Write out the material below word for word, with the pictures left out.
- - - -
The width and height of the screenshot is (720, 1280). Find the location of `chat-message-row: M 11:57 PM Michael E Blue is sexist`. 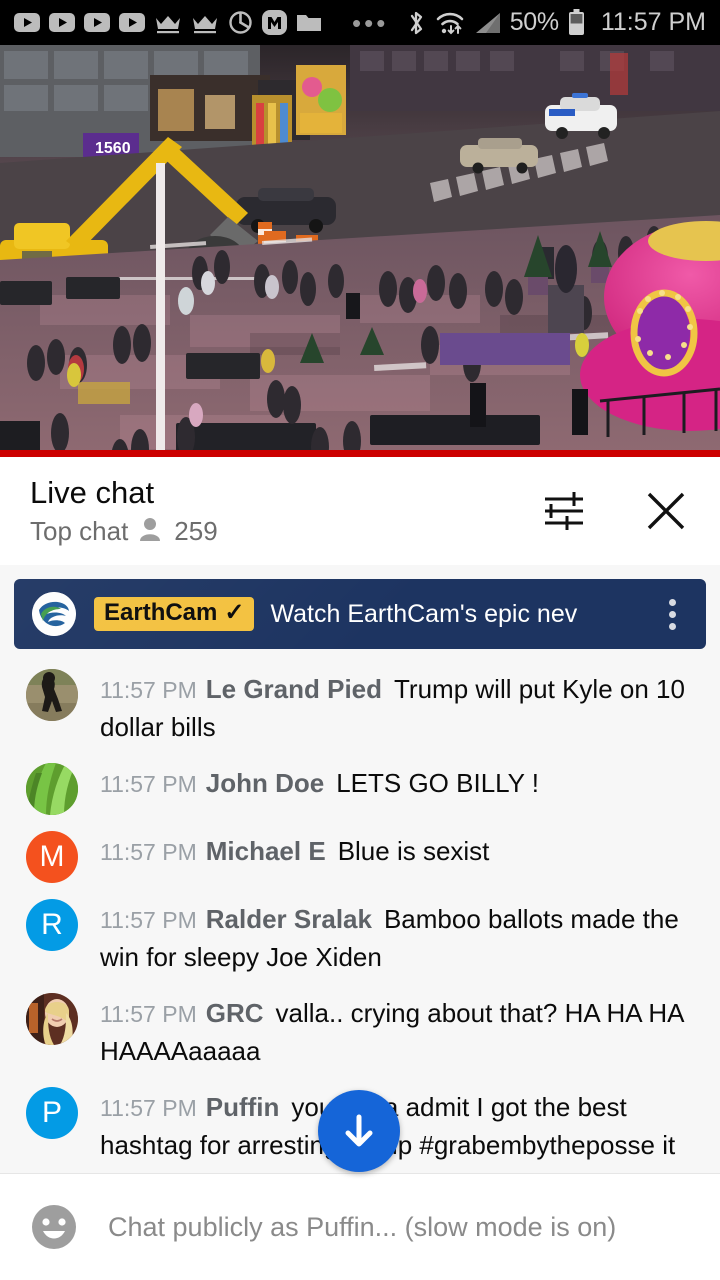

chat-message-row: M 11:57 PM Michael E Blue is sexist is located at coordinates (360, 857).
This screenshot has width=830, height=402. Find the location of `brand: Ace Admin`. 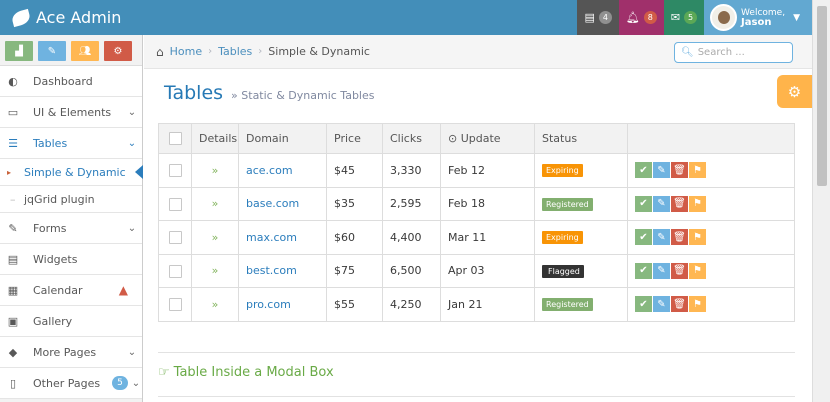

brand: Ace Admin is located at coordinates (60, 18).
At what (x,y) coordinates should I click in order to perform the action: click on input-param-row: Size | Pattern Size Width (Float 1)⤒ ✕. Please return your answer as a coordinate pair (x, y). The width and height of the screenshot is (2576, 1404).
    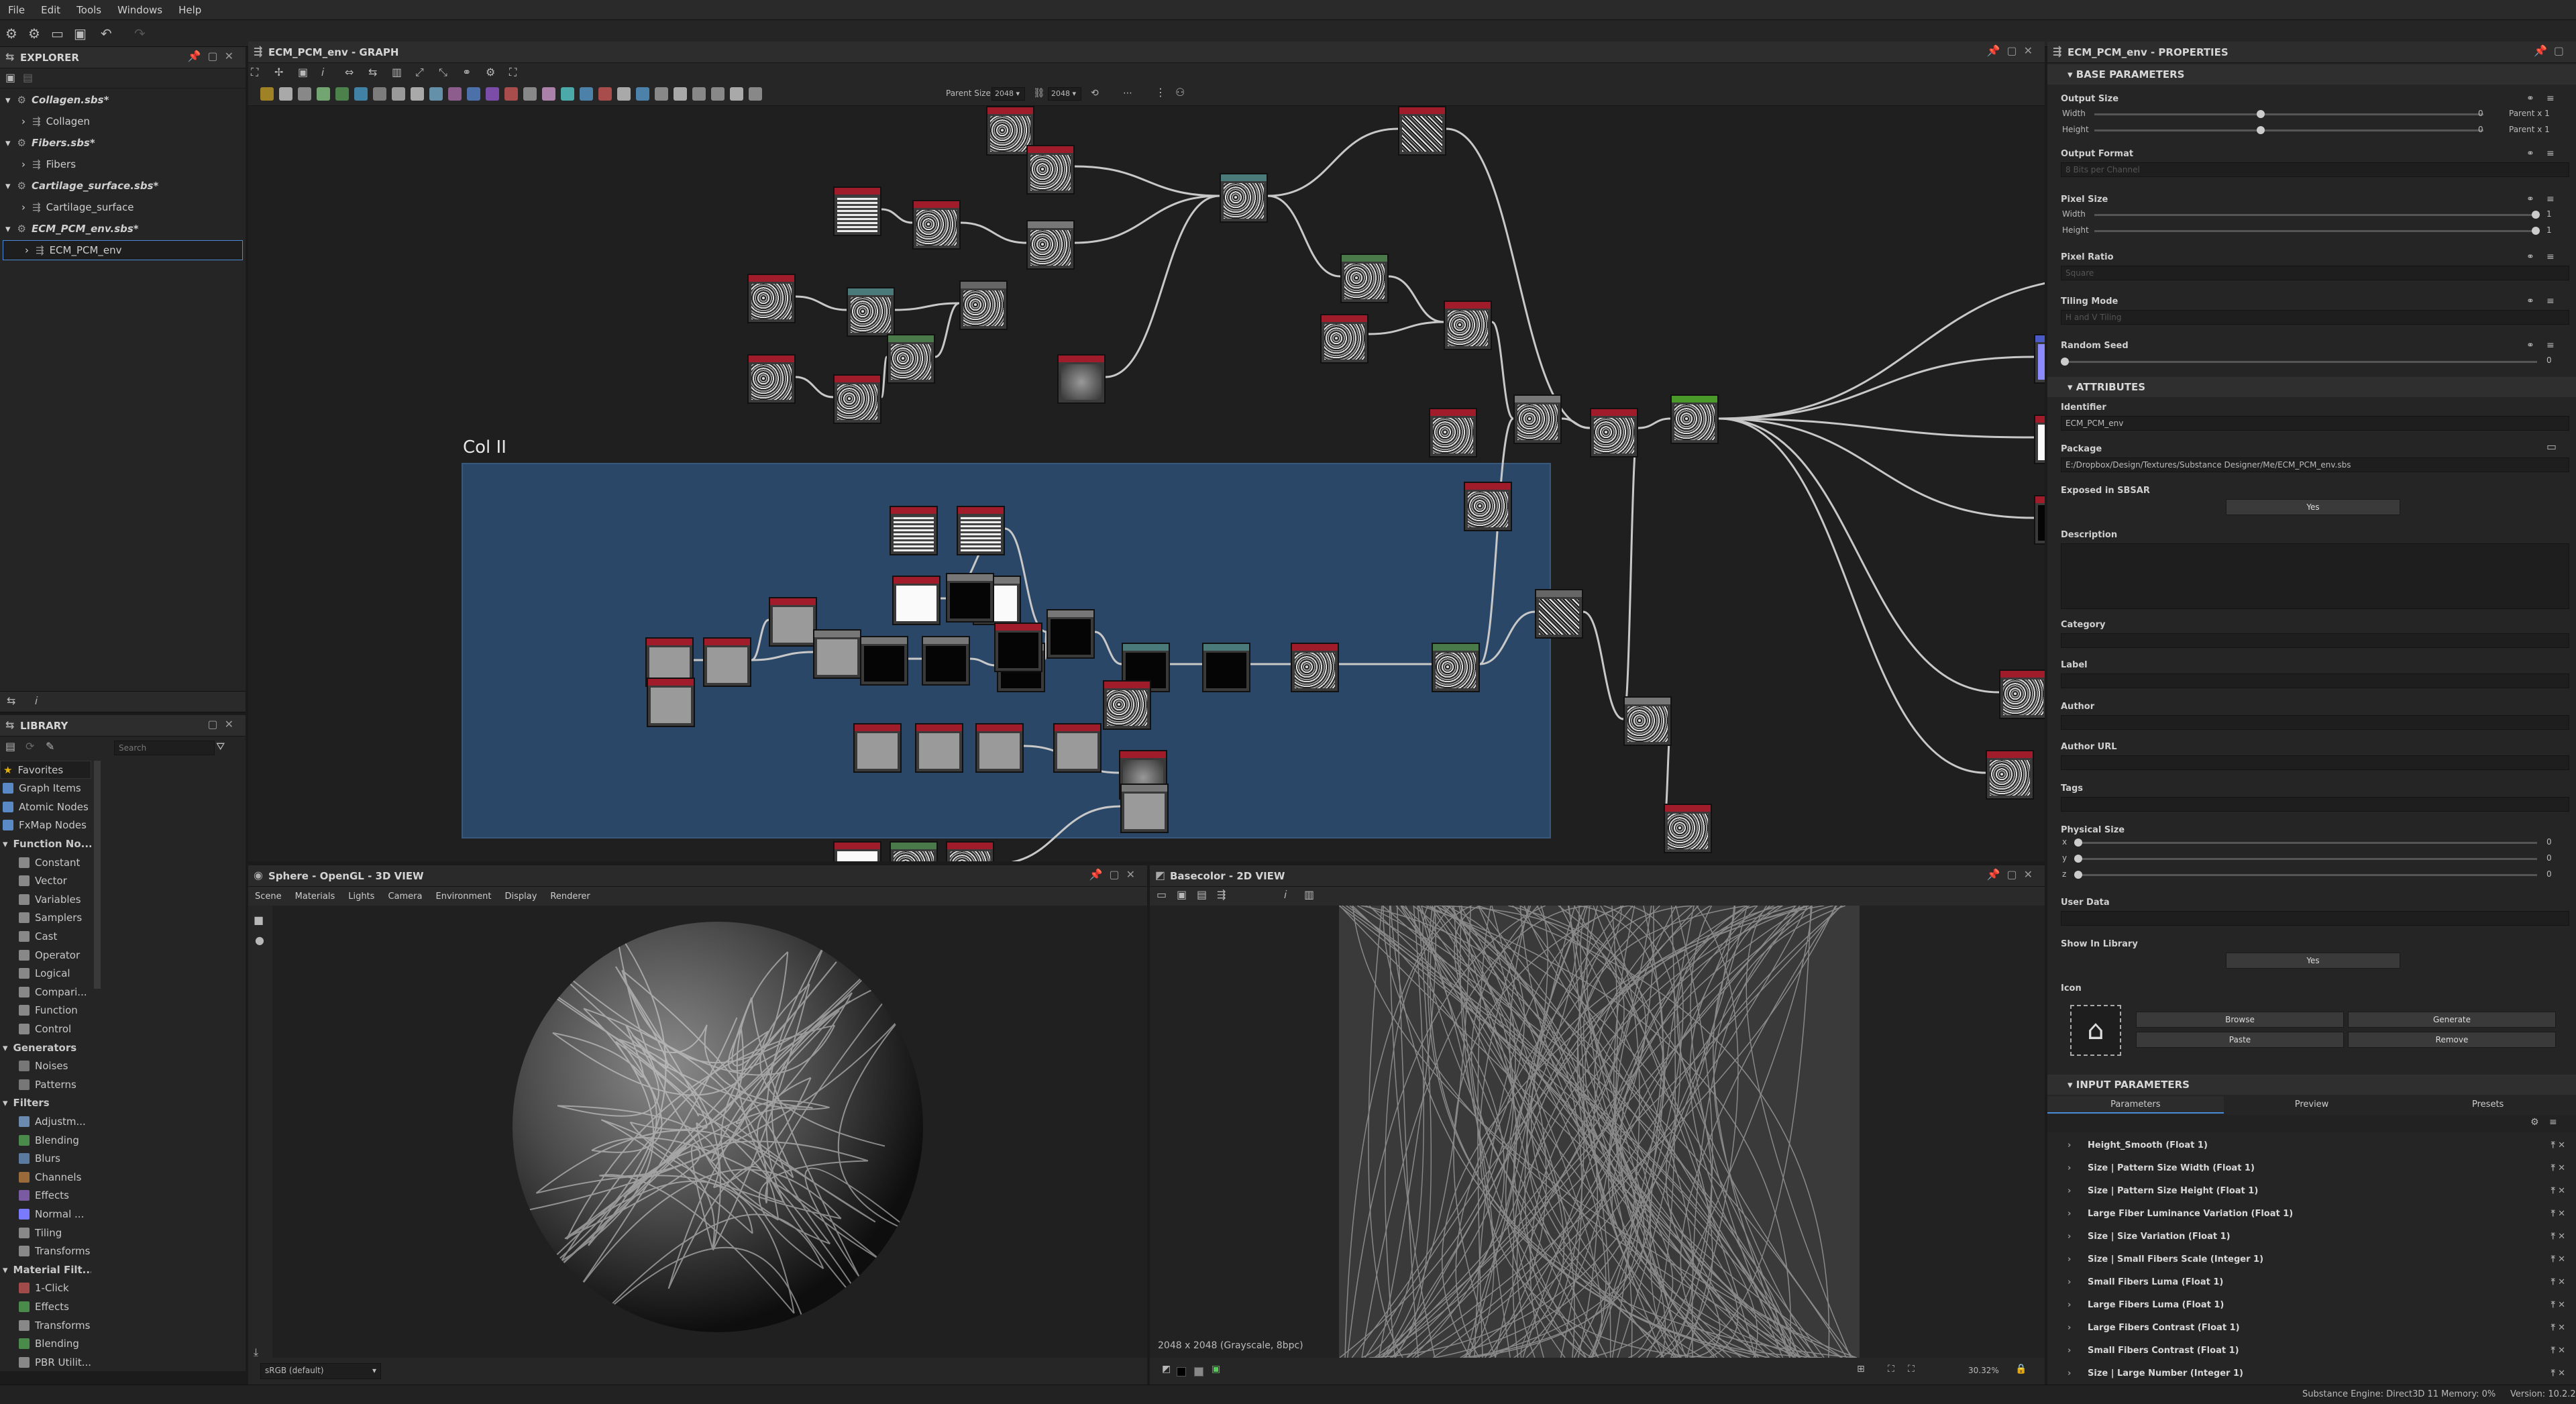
- - - -
- **Expected answer**:
The width and height of the screenshot is (720, 1280). Find the location of `chat-message-row: M 11:57 PM Michael E Blue is sexist`. 

chat-message-row: M 11:57 PM Michael E Blue is sexist is located at coordinates (360, 857).
This screenshot has width=830, height=402. Find the location of `brand: Ace Admin`. 

brand: Ace Admin is located at coordinates (60, 18).
At what (x,y) coordinates should I click in order to perform the action: click on input-param-row: Size | Pattern Size Width (Float 1)⤒ ✕. Please return your answer as a coordinate pair (x, y). The width and height of the screenshot is (2576, 1404).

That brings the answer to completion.